Activity —
Could you reproduce every record below exactly as written?

◇ ◇ ◇ ◇ ◇

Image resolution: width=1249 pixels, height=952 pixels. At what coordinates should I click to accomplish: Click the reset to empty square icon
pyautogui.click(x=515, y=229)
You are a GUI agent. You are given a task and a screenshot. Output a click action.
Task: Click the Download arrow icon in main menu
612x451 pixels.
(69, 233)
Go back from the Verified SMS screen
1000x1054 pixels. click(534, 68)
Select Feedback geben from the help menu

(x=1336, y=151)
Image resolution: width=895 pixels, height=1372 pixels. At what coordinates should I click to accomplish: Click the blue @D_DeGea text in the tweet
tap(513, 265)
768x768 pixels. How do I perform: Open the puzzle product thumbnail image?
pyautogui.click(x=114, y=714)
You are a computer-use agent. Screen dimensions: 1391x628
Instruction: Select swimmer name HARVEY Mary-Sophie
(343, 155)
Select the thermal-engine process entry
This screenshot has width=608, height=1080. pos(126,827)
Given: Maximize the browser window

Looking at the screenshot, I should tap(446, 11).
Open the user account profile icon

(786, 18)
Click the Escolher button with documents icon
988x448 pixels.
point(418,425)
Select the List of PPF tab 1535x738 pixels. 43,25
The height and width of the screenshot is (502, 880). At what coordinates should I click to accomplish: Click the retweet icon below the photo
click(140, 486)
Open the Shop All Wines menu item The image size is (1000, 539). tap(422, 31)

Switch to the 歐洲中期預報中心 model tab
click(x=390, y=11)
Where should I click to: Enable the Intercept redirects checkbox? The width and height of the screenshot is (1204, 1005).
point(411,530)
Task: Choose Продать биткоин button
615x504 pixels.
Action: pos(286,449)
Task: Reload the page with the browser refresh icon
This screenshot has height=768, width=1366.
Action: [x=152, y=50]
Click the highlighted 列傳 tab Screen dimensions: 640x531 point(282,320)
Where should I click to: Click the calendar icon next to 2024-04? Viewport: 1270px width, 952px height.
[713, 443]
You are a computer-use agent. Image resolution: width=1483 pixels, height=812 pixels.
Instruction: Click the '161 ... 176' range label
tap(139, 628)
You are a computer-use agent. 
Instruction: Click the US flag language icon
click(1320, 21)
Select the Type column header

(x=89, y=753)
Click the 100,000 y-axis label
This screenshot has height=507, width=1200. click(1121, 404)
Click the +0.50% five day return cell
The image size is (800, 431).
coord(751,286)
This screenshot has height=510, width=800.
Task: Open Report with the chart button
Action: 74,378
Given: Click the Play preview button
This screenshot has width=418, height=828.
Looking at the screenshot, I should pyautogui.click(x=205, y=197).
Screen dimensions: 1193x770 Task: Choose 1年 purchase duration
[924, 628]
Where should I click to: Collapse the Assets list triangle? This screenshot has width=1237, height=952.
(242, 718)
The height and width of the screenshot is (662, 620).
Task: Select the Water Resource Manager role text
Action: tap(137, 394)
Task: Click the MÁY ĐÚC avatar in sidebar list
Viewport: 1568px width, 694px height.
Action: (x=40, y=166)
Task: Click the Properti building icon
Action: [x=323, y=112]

◇ ◇ ◇ ◇ ◇

Task answer —
Image resolution: width=1249 pixels, height=952 pixels. At what coordinates should I click to accomplish: Click the reset to empty square icon
pyautogui.click(x=515, y=229)
You are a GUI agent. You are given a task and a screenshot. Output a click action.
Task: Click the Download arrow icon in main menu
612x451 pixels.
(69, 233)
Go back from the Verified SMS screen
1000x1054 pixels. click(534, 68)
Select Feedback geben from the help menu

(x=1336, y=151)
Image resolution: width=895 pixels, height=1372 pixels. At what coordinates should I click to accomplish: Click the blue @D_DeGea text in the tweet
tap(513, 265)
768x768 pixels. How do I perform: Open the puzzle product thumbnail image?
pyautogui.click(x=114, y=714)
You are a computer-use agent. Screen dimensions: 1391x628
Instruction: Select swimmer name HARVEY Mary-Sophie
(343, 155)
Select the thermal-engine process entry
This screenshot has width=608, height=1080. pos(126,827)
Given: Maximize the browser window

Looking at the screenshot, I should tap(446, 11).
Open the user account profile icon

(786, 18)
Click the Escolher button with documents icon
988x448 pixels.
point(418,425)
Select the List of PPF tab 1535x738 pixels. 43,25
The height and width of the screenshot is (502, 880). At what coordinates should I click to accomplish: Click the retweet icon below the photo
click(140, 486)
Open the Shop All Wines menu item The image size is (1000, 539). tap(422, 31)

Switch to the 歐洲中期預報中心 model tab
click(x=390, y=11)
Where should I click to: Enable the Intercept redirects checkbox? The width and height of the screenshot is (1204, 1005).
point(411,530)
Task: Choose Продать биткоин button
615x504 pixels.
Action: pos(286,449)
Task: Reload the page with the browser refresh icon
This screenshot has height=768, width=1366.
Action: [x=152, y=50]
Click the highlighted 列傳 tab Screen dimensions: 640x531 point(282,320)
Where should I click to: Click the calendar icon next to 2024-04? Viewport: 1270px width, 952px height.
[713, 443]
You are a computer-use agent. Image resolution: width=1483 pixels, height=812 pixels.
Instruction: Click the '161 ... 176' range label
tap(139, 628)
You are a computer-use agent. 
Instruction: Click the US flag language icon
click(1320, 21)
Select the Type column header

(x=89, y=753)
Click the 100,000 y-axis label
This screenshot has height=507, width=1200. click(1121, 404)
Click the +0.50% five day return cell
The image size is (800, 431).
coord(751,286)
This screenshot has height=510, width=800.
Task: Open Report with the chart button
Action: 74,378
Given: Click the Play preview button
This screenshot has width=418, height=828.
Looking at the screenshot, I should pyautogui.click(x=205, y=197).
Screen dimensions: 1193x770 Task: Choose 1年 purchase duration
[924, 628]
Where should I click to: Collapse the Assets list triangle? This screenshot has width=1237, height=952.
(242, 718)
The height and width of the screenshot is (662, 620).
Task: Select the Water Resource Manager role text
Action: tap(137, 394)
Task: Click the MÁY ĐÚC avatar in sidebar list
Viewport: 1568px width, 694px height.
Action: (x=40, y=166)
Task: Click the Properti building icon
Action: [x=323, y=112]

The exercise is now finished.